La verdad es que exageraron: el desalojo no fue para erradicar la feria, si no para cortarle ese borde descontrolado.
Y La Salada, además, no va a desaparecer nunca.
Porque si el gran negocio de la feria es el inmobiliario, lo que le da vida es algo mucho más profundo y complejo. De un lado, están los miles de talleristas que producen -no pocas veces con mano de obra esclava- ropa de imitación a bajo precio. Aprendieron en los talleres de costura argentinos y coreanos, cosiendo para las grandes marcas, copiaron el modelo de negocio y lo hicieron más rentable. Ese modelo se multiplica por miles: trabajar a destajo en talleres pequeños, vender sin intermediarios, tener poco margen de ganancia y ganar en la venta por cantidad.
Del otro, miles de personas que buscan vestirse de la manera más barata posible, sin resignar la ilusión de tener algo de marca. Van a La Salada no solo porque allí no se pagan impuestos. Tampoco se pagan la publicidad, el uso de la marca, el alquiler y las expensas del local del shopping. Si quieren entender más, lean el trabajo de los economistas Diego Coatz y Mariano Kestelboim, o busquen la síntesis que hizo Alfredo Zaiat en Página/12. Se llama “La formación del precio de la ropa”. Ellos dicen que el precio de la ropa en el mercado formal se forma así: el 34 por ciento corresponde al proceso industrial, el 40 a los costos del canal comercial y financiero y 26 por ciento son impuestos. El costo de producir una prenda, dicen los economistas, representa el 15 por ciento de su precio.
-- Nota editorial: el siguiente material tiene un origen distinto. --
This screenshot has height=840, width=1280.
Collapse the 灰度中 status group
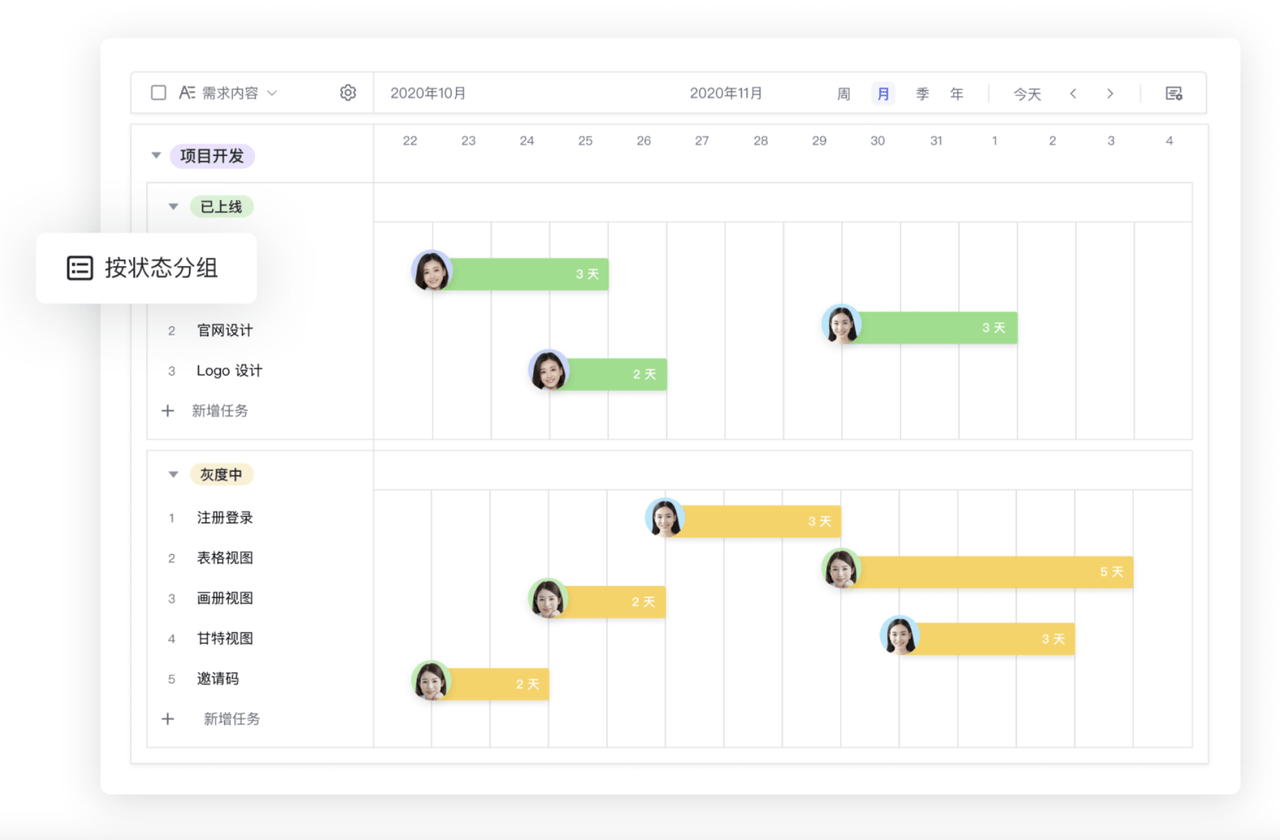(x=173, y=475)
Todas las semanas, la feria recibe cientos de micros y combis del interior del país, llenas de comerciantes que esquivan esos costos y van a buscar mercadería para abastecer sus negocios. Algunos dicen que son 500 micros por feria –unos mil por semana- pero quizás sean varios más. O menos: nunca se sabe. Son miles de compradores y vendedores que llegan a una ciudad nocturna que abre sus puertas para recibirlos. Es una ciudad brutal, con leyes propias, llena de un progreso desordenado, caótico. Pero también llena de vida. Las vidrieras de la patria están repletas de La Salada.